Questioned by the government over the credibility of its latest survey on the public’s perception of corruption in public institutions, Transparency International said it is confident in the Global Corruption Barometer (GCB) released on Tuesday.
“We have full confidence in the results of the GCB survey, including those for Taiwan,” Transparency International Secretariat research director Finn Heinrich said in an e-mail reply to an inquiry from the Taipei Times on Friday night.
“As is standard practice, the GCB survey data underwent a series of internal and external validity checks, including verification by an independent survey methodology expert,” Heinrich added.
Heinrich was replying to a question on how Transparency International would respond to Taiwan’s protest letter against a finding of the survey that suggested 36 percent of respondents in Taiwan said they had bribed contacts within the public sector.
The letter addressed to the Berlin-based organization’s managing director, Cobus de Swardt, was delivered by the nation’s representative office in Germany on Thursday.
The state-owned Central News Agency (CNA) had what it said was a “full text” of the letter in a report from Berlin early on Friday, showing it was a strongly worded protest.
Regarding the “unfair evaluation” of Taiwan in this year’s GCB survey, “we desire to protest in the strongest possible way,” the CNA report said.
One of the reasons for the discrepancy between the survey and a survey conducted by an independent institution in Taiwan last year — which found that 0.8 percent of respondents said they had paid a bribe, 2.5 percent said they had only heard of things like that happening and 96.6 percent said they never paid a bribe — was that the methodology used in the survey was “not scientific enough,” CNA reported.
Transparency International, a civil society organization with 90 chapters worldwide that was founded in Berlin in 1993 to expose corruption, releases its GCB survey annually to assess people’s direct experiences with bribery and detail their views on corruption in the main institutions in their countries.
According to the organization, the report this year draws on a survey of more than 114,000 respondents in 107 countries, with the survey questionnaire translated into local languages and used for face-to-face, computer-assisted telephone interviewing or online interviews depending on the country context.
The government said in its protest letter that the survey result was “subjective” and “arbitrary” and “not an objective comparison” of corruption in the 107 countries because the countries were surveyed by different polling institutions that employed different survey methods, the CNA report said.
“Taiwan is a country governed by rule of law.

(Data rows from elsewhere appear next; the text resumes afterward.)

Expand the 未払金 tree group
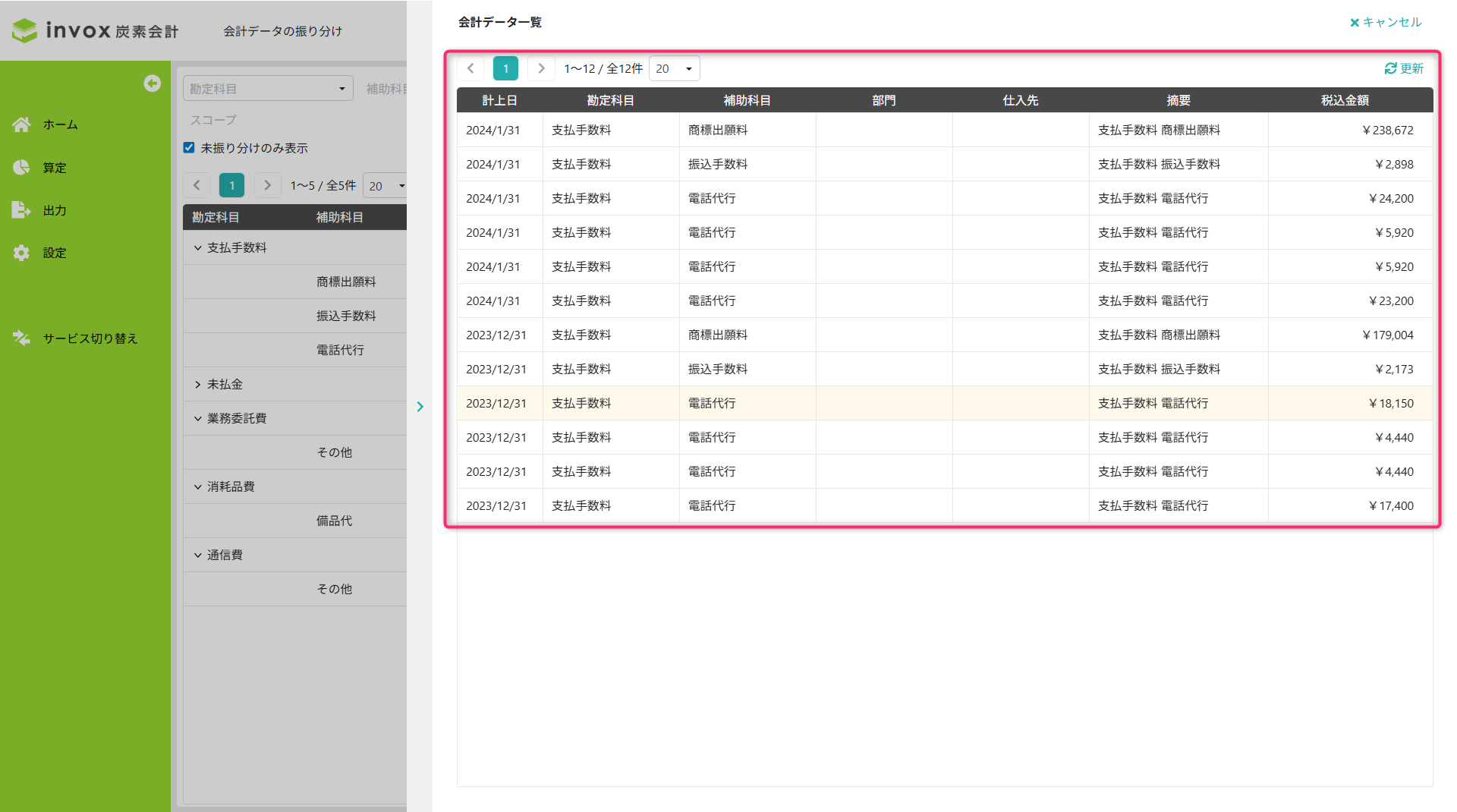click(x=198, y=385)
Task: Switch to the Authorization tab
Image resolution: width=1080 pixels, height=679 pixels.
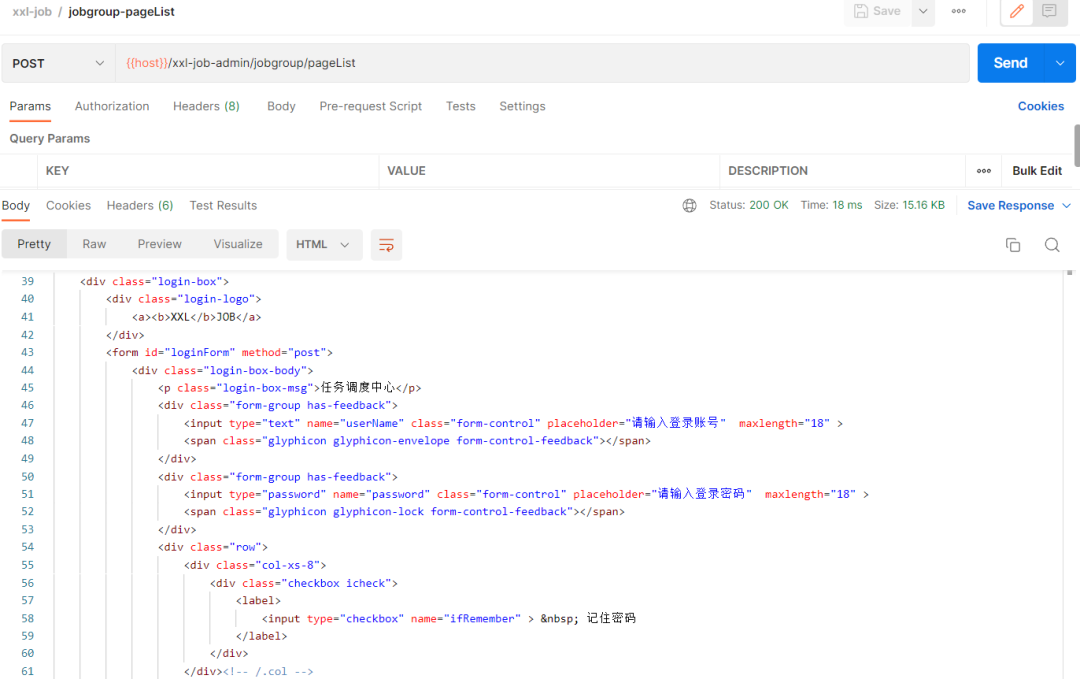Action: click(112, 106)
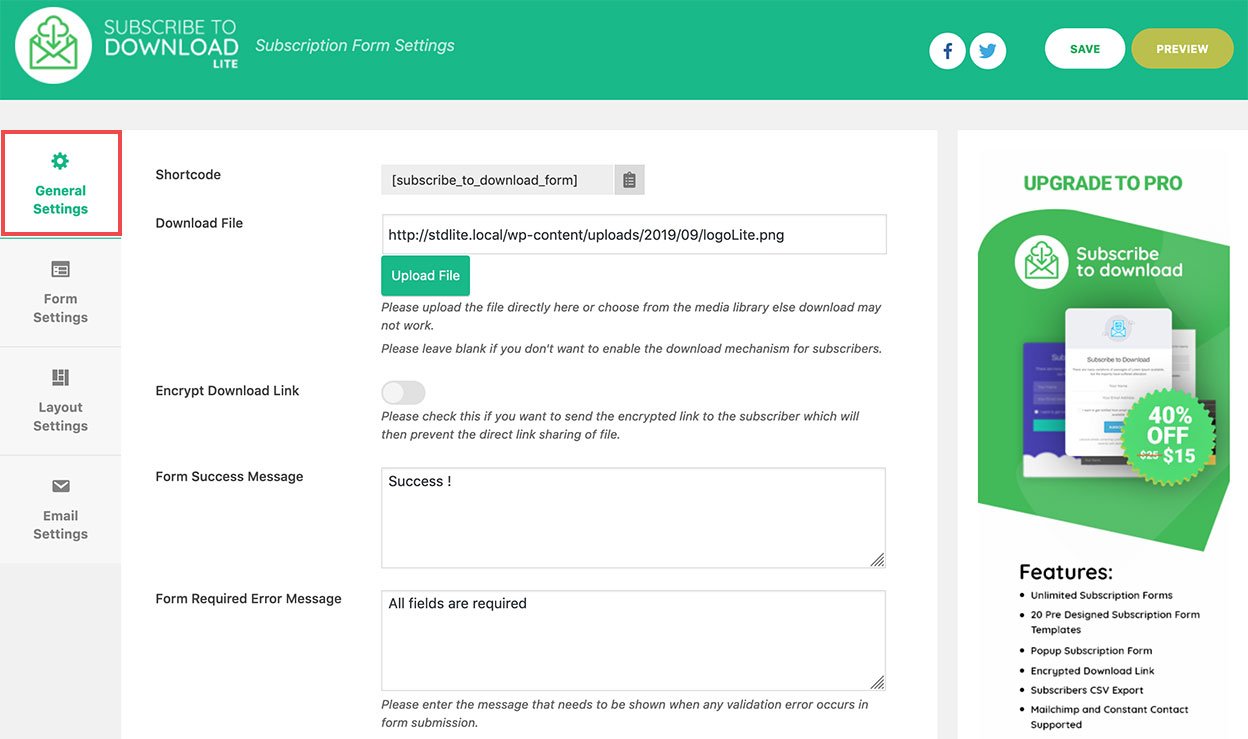Open the plugin's Twitter icon
This screenshot has width=1248, height=739.
[988, 50]
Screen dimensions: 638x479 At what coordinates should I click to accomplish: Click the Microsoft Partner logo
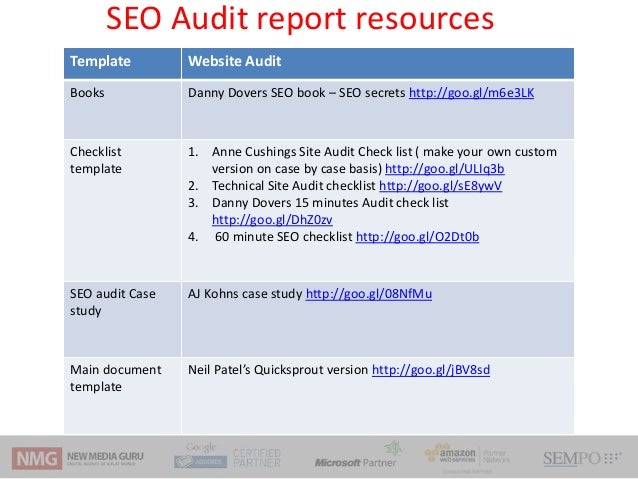(x=355, y=457)
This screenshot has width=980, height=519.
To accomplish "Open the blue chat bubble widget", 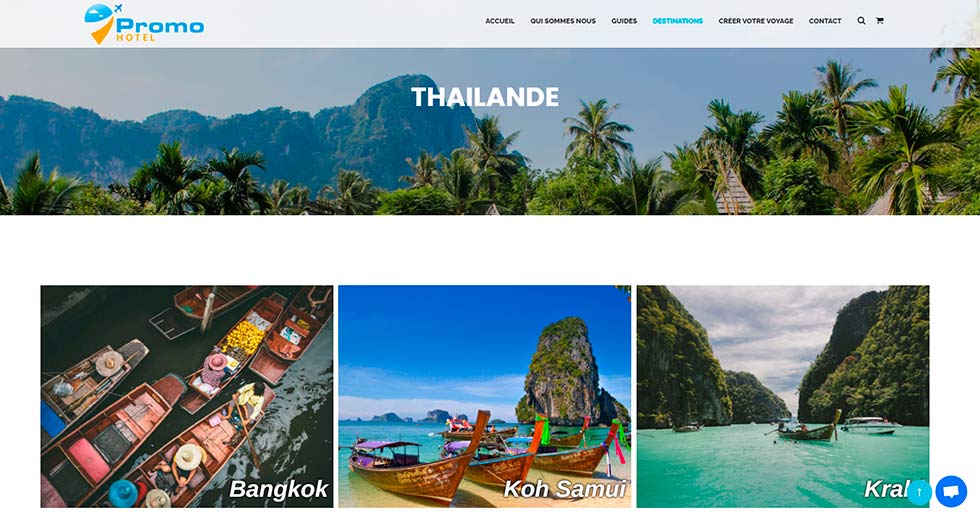I will [951, 491].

This is so unfair that Taiwan was placed in the same tier as most-corrupt countries. We demanded that you review the process whereby the survey was conducted and correct the ridiculous survey result about our country,” the CNA report quoted the letter as saying.
According to the GCB survey, countries with a bribery rate of 36 percent included Bolivia, Egypt and Indonesia, in addition to Taiwan.
Ministry of Foreign Affairs spokesperson Anna Kao (高安) would not confirm the CNA report, saying only that the protest letter was written in German.
The survey on Taiwan was conducted by the Cass Research Centre, WIN/Gallup International Association’s China-based partner, using an online method, rather than Shanghai-based WisdomAsia undertaking the survey by telephone as stated in the GCB report, Heinrich confirmed in the e-mail reply.
Heinrich said that the mistake was “a result of miscommunication” between Transparency International Secretariat and WIN/Gallup International Association, which Transparency International works with on the global survey.
“We regret this error and will issue a correction in the online version of the Global Corruption Barometer report as soon as possible,” Heinrich said.
Asked why Transparency International did not have the survey on Taiwan implemented by a Taiwan-based polling company, Heinrich said WIN/Gallup International Association contracted its China-based partner CRC to carry out the survey because it does not have a local partner in Taiwan.
Particularly for online surveys, “this is common practice” and has been done by WIN/Gallup International Association for other surveys as well, including the Global Corruption Barometer 2010, Heinrich said.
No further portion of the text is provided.